Experian Intelliscore Plus

This "blended" score incorporates data from your business and personal credit histories to evaluate the chances that your company will become delinquent in the next 12 months. The Experian score reflects information from public records, collection agencies, legal filings, your company's payment history and how it compares to others in the industry. Higher scores indicate a better outlook:

Score Range
Risk Class
Risk Description

76-100

1

Low Risk

51-75

2

Low to Medium Risk

26-50

3

Medium Risk

11-25

4

High to Medium Risk

1-10

5

High Risk

Equifax

Equifax takes into account your company's payment history, public records, and business demographics, as well as the small business owner's personal credit, in order to arrive at three separate scores:

  • Payment Index (0 to 100)
    Reflects your company's payment history to previous creditors. A score of 90 or higher indicates that your company has generally paid its bills on time.

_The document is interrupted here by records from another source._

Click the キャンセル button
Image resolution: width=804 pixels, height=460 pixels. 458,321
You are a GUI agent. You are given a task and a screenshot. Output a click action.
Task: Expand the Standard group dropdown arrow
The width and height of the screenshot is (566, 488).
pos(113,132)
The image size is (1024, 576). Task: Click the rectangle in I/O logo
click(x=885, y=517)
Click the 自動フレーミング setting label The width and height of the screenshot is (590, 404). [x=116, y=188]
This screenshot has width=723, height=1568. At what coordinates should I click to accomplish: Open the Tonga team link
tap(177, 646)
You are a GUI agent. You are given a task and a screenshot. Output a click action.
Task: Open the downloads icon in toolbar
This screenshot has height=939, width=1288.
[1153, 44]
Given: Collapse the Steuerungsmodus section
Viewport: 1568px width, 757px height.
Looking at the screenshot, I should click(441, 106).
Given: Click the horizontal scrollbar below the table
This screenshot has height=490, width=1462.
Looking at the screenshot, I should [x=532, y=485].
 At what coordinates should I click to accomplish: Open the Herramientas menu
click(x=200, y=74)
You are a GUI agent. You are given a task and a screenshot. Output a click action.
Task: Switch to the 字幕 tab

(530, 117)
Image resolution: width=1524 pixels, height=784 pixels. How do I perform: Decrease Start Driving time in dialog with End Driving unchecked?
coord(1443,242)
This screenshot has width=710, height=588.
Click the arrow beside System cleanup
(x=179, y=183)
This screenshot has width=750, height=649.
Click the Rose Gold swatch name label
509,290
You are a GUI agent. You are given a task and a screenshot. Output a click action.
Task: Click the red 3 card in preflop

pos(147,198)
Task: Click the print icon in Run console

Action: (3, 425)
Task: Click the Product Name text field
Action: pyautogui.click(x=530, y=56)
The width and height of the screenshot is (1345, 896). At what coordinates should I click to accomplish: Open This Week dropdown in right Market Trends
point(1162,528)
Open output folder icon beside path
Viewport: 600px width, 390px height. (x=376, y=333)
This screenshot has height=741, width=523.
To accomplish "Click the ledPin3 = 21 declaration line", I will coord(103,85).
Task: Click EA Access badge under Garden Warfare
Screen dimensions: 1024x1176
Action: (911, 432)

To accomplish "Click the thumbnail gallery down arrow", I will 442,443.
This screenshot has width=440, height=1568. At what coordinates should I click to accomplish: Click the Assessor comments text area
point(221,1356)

  • Credit Risk Score (101 to 992)
    Indicates the likelihood that your company will become delinquent in the next 12 months, with a higher score meaning a lower risk to creditors.

  • Business Failure Score (1,000 to 1,880)
    Evaluates the risk that your company will go out of business in the next 12 months, with higher scores indicating lower risk.

How A Credit Check Can Help Your Business

Business credit bureaus calculate a score based on your history of repaying your debts. There are a number of perks that come with a high score:

  • more favorable financing terms
  • better lease arrangements
  • the possibility of bigger loans or credit limits to fund your business's growth

A good score also boosts your company's image and credibility in the business community. In business, few things are more valuable than your reputation.

Doing Your Due Diligence

A business credit report helps potential partners determine the financial risk of doing business with your company. Among other things, it addresses the big questions:"Can your business pay its bills on time? Can it pay off its debt? Can it pay suppliers by the agreed-upon deadlines? Are there looming regulatory or legal threats to your business's operation?" Since more than 85 U.S. companies filed for commercial bankruptcy each business day in 2018, small wonder that lenders and potential partners look to your business credit report for assurance that you can stay afloat. Do your due diligence and pull the credit reports.

Business Credit vs Personal Credit

How are business credit and credit scores different from personal credit and credit scores (such as a personal credit card and credit report)? Let's take a look.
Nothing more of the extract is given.